味皇さまバンザイ !

「うまいぞぉぉぉ!」で有名な味皇さまに敬意を表し、「美味なる」場所と音楽のWebログ。

和幸・目白

2008年11月02日 | Weblog
こんなところにというほど、目白の住宅街の一角に佇む茶事懐石の名店「和幸」。
昨年、ミシュランで二つ星を獲得したが、そんなことにはお構いなくこれまでも、そしてこれからも変わらないお店と思う。

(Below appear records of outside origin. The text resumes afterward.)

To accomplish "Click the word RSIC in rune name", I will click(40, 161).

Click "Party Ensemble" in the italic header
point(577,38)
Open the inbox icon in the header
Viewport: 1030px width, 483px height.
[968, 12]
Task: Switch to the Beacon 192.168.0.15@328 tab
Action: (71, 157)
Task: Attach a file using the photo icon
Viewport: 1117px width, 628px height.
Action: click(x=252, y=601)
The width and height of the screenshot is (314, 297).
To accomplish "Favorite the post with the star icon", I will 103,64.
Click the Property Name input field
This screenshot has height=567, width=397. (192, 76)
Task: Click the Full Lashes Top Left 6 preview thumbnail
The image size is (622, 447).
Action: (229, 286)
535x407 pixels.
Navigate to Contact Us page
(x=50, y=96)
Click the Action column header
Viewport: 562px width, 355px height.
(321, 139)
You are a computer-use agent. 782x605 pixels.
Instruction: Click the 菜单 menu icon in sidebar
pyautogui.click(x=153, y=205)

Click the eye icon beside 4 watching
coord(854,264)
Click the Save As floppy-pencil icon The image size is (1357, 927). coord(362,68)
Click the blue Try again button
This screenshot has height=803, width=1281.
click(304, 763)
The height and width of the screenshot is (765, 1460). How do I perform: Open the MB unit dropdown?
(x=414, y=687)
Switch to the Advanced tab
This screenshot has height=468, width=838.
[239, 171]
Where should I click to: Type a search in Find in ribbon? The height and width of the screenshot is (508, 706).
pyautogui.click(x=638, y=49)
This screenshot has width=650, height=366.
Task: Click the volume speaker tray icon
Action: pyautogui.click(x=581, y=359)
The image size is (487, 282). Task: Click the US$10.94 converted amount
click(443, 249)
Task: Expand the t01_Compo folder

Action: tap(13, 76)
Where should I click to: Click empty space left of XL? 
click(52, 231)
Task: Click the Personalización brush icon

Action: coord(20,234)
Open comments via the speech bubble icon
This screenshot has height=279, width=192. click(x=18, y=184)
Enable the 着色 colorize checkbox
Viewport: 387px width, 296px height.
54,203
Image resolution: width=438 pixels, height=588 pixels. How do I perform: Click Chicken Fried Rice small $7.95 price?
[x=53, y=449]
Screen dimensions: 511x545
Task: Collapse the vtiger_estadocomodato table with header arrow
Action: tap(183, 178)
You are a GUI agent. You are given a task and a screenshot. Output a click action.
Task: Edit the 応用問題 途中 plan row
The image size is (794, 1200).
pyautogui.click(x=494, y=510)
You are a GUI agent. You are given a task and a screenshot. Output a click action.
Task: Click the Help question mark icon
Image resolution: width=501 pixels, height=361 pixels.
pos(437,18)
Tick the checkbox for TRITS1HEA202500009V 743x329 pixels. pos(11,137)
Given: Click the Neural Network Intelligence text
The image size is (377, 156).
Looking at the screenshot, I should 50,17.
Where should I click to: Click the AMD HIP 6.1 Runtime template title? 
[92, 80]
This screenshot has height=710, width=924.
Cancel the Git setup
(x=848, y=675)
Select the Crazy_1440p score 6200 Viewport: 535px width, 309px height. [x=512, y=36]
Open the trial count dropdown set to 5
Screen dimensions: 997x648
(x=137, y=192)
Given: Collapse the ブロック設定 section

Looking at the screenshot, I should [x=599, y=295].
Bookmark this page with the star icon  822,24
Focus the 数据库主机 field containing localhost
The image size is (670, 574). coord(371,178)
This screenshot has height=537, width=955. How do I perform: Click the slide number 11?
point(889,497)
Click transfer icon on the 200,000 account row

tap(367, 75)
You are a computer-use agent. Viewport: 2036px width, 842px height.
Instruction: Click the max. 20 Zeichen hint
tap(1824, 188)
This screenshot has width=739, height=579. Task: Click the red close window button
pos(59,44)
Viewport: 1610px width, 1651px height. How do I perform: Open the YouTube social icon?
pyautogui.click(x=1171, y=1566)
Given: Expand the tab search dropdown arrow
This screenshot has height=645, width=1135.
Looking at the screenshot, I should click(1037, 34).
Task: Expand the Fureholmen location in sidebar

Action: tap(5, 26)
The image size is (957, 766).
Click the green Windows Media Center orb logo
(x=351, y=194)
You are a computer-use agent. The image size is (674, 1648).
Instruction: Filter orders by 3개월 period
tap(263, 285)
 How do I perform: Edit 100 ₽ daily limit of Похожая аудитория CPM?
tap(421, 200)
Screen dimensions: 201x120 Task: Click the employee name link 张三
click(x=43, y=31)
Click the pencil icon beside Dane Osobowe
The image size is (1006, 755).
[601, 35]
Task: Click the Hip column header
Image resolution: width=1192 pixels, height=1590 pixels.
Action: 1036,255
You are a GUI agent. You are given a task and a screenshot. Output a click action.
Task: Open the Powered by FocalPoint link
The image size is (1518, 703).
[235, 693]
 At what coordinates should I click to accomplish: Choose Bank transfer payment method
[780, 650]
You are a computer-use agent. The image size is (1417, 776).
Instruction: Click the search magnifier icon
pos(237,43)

辻留出身のご主人の料理は、確認するのを忘れたが、15,6年前のまだ光輝いていた辻留の頃の風合いを感じた。ひょっとするとあの味は高橋さんの味だったのかもしれない。共通するのは、素材を正確にど真ん中に据えた料理。料理というものが創意工夫の高見を常に目指し続けている中で、まさに「不易流行」を最高の境地とする料理のあり方を目さしたものだと僕は考えている。
旬の最高の素材を使い、それがもっとも自然にもっともおいしく味わえる料理法を愚直に探求し、無駄と虚飾を排した直球ど真ん中の料理がこの店、そして古き良き辻留が目指していたものではないかと思う。
すばらしい創意工夫に感動することの方が楽しいしまた喜びも大きいもの確かだが、たまにはこうした超正統派のある種何の変哲もない真っ当な「料理」を食べることも、きわめて得難い感動があるものだ。

お値段は決して安くないが、ご主人がご高齢であることもあり、今のうちに確かめておいて欲しい味である。